Several limitations should be acknowledged in our study. First, we used targeted NGS technology instead of a hypothesis-free approach such as exome or genome sequencing. However, our sequencing panel included all known causing genes and closely related genes of cardiomyopathy and channelopathy, which very likely cover the modifier gene if it exists. Second, the mechanism of how MYBPC3 interacts with CACNB2 remains undetermined in our study; we were unable to obtain the left ventricular tissue of HCM patients for functional analyses because consent of myocardial biopsy was not provided and none of these patients received heart transplantation or postmortem examination.

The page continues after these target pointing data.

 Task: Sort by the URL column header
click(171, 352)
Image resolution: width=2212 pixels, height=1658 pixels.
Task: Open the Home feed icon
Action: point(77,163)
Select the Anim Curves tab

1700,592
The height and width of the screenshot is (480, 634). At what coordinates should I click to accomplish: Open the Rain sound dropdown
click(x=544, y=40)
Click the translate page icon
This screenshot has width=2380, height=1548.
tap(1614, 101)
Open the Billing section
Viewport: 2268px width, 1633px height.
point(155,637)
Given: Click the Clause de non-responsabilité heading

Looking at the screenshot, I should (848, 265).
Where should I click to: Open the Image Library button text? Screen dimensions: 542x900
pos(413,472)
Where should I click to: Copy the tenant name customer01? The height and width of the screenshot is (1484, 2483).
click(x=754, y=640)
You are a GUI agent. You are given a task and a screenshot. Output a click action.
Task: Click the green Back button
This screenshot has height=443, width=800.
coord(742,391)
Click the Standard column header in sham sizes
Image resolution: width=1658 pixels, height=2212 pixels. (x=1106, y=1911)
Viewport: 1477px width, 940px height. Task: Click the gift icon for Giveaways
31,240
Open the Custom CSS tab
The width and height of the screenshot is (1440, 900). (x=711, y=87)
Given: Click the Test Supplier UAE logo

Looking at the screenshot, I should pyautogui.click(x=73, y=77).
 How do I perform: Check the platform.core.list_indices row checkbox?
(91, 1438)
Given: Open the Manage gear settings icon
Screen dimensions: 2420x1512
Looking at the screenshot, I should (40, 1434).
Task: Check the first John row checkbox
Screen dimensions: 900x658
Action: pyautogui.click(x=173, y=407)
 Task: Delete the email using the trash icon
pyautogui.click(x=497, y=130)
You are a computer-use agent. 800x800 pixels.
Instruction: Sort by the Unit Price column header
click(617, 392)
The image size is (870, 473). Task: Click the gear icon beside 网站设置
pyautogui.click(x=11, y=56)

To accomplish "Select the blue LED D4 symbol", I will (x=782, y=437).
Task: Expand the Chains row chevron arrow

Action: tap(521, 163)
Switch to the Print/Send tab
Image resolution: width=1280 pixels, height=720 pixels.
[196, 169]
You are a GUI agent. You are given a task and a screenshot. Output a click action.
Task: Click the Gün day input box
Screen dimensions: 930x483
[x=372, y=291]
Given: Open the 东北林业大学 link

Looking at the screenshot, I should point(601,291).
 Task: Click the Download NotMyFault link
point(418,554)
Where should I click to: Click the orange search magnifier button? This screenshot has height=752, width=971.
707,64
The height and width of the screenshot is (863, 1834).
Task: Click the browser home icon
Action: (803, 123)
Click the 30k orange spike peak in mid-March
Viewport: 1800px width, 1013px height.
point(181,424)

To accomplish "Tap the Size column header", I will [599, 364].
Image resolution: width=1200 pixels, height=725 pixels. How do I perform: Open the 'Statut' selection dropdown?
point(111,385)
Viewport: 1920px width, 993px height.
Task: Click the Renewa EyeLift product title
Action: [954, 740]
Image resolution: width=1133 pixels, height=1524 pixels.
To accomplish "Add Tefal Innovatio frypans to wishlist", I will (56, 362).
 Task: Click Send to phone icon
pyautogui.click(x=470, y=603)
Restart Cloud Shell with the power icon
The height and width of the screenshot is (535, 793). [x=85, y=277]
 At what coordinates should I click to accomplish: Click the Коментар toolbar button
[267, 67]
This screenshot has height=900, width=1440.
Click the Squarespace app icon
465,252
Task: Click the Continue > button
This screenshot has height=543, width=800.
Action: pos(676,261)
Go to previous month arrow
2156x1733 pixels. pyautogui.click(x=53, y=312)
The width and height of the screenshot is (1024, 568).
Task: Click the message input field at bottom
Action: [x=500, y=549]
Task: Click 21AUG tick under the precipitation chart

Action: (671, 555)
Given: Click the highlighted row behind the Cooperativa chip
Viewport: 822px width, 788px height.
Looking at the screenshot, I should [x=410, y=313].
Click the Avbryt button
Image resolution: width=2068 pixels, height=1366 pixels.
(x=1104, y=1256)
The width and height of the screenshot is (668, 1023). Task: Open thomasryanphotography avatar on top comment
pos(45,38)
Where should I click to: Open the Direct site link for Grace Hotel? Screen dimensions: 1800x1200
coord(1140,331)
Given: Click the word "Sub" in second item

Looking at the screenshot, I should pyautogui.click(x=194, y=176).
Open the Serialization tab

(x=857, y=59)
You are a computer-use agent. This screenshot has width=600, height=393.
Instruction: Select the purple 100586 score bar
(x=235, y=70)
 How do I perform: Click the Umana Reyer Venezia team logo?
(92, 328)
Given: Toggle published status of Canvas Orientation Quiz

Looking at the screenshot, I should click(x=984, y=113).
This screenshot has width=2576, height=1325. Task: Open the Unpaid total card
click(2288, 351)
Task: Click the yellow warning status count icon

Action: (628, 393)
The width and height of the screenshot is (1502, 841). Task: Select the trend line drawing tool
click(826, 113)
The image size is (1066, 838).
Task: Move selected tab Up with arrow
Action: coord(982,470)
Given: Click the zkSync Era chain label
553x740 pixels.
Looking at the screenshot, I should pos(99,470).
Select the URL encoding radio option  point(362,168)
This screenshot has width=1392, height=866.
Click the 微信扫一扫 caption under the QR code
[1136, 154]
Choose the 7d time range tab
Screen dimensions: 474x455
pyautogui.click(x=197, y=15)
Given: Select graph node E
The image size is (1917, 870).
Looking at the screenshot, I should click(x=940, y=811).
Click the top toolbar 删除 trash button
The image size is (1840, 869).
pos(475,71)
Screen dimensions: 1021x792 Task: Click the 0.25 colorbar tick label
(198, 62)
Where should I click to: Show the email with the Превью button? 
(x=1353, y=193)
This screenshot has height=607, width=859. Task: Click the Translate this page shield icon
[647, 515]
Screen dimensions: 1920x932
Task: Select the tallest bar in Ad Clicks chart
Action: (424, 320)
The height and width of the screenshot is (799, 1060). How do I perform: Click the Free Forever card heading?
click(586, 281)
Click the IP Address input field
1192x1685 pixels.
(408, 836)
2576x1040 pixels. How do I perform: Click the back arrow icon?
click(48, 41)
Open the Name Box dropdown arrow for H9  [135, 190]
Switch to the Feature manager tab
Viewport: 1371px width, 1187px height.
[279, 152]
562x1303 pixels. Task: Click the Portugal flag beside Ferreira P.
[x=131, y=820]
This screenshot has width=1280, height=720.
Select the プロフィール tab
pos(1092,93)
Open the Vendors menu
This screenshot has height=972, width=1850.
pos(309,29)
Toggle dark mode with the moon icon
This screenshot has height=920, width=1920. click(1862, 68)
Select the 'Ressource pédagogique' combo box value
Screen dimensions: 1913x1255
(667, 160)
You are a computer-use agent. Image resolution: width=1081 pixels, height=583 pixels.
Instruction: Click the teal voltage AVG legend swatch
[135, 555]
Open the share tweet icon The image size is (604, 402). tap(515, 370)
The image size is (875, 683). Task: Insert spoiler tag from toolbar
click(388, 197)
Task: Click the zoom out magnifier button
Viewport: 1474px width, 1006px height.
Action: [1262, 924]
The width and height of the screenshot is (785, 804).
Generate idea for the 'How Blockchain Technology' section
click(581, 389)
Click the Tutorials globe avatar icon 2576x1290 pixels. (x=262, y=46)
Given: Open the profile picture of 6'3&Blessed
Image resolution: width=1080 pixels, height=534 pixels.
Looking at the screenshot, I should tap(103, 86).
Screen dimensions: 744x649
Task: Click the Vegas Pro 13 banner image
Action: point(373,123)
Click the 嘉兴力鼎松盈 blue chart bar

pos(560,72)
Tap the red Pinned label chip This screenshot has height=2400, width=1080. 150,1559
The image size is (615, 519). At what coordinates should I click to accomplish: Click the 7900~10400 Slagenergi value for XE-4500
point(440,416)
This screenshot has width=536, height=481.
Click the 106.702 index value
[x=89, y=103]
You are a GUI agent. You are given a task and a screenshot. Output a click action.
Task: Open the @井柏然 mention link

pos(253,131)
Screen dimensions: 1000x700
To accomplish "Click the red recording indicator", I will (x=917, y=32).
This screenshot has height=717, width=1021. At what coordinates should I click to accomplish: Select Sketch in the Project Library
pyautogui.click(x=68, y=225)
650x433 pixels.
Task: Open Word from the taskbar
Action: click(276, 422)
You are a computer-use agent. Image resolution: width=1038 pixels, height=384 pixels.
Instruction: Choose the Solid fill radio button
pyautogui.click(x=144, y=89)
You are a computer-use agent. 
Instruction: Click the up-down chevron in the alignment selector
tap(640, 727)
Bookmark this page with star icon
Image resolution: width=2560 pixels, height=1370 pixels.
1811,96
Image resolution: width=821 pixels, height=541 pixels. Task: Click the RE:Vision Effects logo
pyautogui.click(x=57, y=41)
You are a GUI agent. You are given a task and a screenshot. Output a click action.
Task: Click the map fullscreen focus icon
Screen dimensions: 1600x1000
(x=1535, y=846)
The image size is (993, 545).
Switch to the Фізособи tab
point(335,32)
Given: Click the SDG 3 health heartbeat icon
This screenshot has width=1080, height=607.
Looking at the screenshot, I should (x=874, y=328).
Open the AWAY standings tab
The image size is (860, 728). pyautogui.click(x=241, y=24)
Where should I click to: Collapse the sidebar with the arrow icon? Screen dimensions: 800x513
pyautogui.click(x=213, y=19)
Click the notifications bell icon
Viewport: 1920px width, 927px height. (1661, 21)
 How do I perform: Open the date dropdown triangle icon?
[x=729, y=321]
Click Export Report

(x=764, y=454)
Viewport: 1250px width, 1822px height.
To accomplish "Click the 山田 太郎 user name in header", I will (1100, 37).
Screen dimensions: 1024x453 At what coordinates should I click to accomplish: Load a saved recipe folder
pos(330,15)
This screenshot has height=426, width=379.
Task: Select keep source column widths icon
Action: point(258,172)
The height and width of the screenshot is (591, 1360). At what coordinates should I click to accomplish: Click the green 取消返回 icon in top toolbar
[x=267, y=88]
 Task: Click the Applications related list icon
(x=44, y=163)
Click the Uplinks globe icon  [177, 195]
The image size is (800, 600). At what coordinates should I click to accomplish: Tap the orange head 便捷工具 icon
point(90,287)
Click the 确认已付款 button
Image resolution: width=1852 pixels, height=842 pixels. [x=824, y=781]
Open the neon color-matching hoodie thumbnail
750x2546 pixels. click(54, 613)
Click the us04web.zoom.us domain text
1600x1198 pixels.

More genetic evidence and functional experiments are needed to confirm our observations.

In this study, for the first time we showed that CACNB2 is a possible candidate hypertrophy-modifying gene contributing to disease variability of MYBPC3-associated familial HCM. We provided a new possible mechanism of HCM pathogenesis, that is, a combination effect of sarcomere gene and channelopathy gene mutations, which however needs confirmation with more genetic evidence and functional experiments.